Search the data for the string "Carillon" and copy each line in which it appears.

TASK INPUT Start Marker

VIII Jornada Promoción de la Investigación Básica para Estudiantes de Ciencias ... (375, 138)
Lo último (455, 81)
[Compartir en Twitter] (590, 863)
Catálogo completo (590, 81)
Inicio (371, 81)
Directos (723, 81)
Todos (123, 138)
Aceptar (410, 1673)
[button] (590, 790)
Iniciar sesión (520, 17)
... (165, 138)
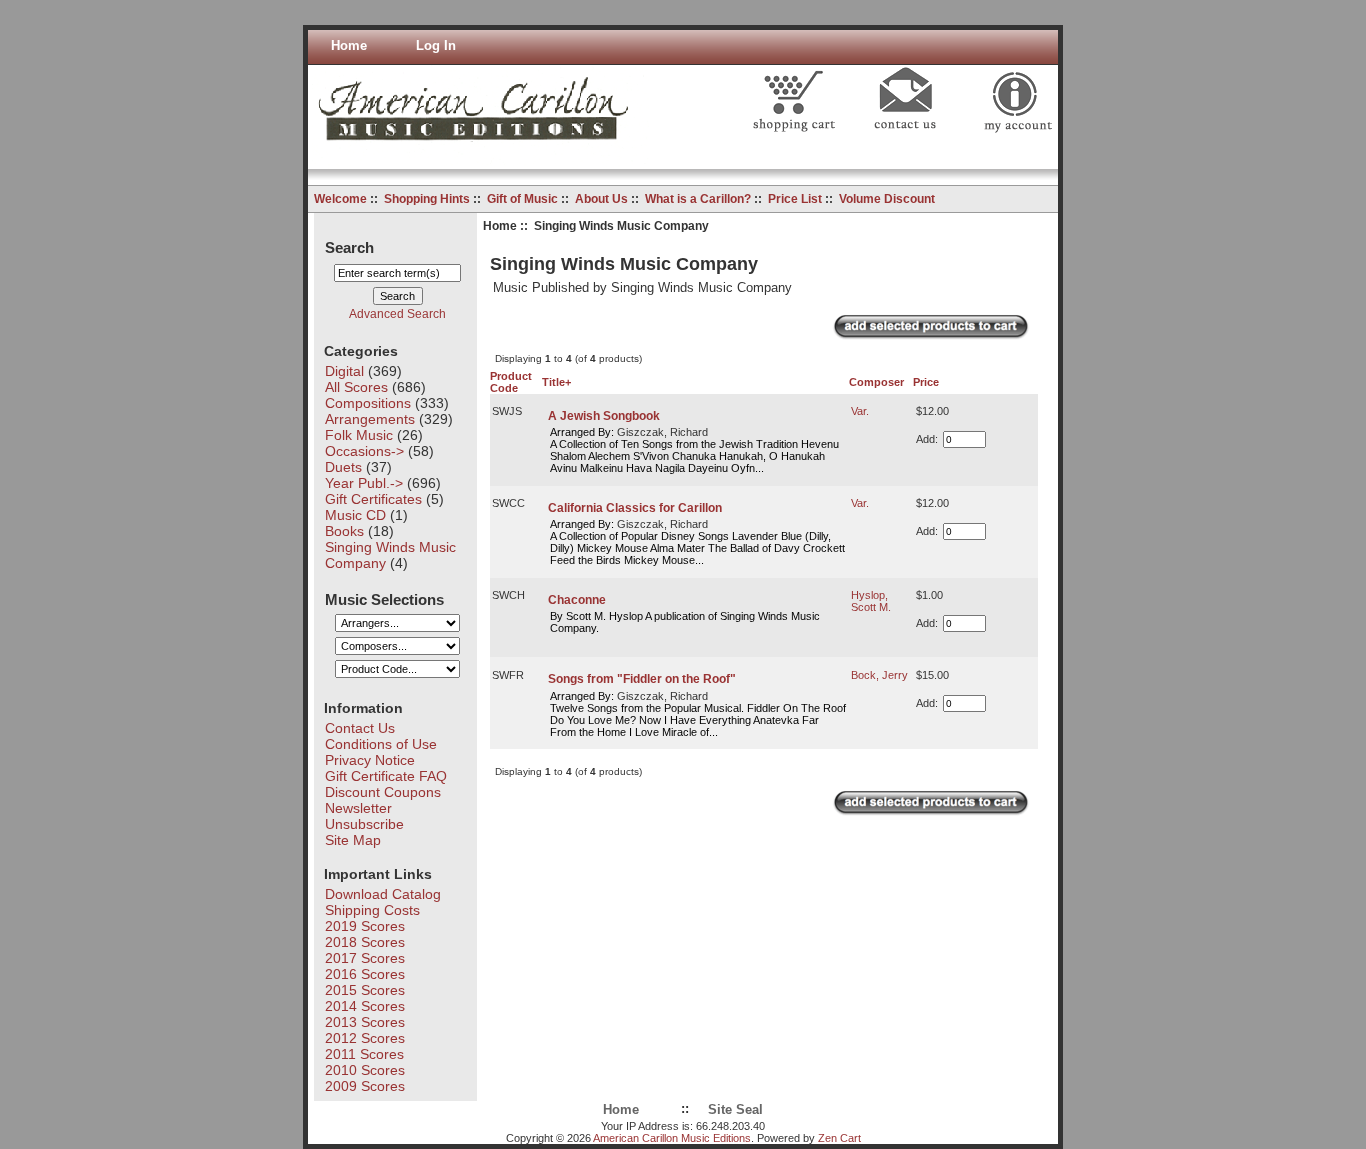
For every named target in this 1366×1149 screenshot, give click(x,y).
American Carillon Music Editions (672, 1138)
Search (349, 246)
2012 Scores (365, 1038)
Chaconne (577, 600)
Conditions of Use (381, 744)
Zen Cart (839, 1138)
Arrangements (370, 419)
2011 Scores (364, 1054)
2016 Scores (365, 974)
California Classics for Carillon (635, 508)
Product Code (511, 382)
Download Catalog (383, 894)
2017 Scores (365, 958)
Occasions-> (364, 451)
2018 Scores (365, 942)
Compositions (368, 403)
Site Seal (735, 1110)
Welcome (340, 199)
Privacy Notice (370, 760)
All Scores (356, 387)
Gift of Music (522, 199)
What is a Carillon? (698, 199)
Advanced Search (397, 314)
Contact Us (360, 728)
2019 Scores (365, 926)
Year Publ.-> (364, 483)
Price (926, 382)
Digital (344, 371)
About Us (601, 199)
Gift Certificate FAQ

TASK INPUT End Marker

EXERCISE RESULT
American Carillon Music Editions (672, 1138)
California Classics for Carillon (635, 508)
What is a Carillon? (698, 199)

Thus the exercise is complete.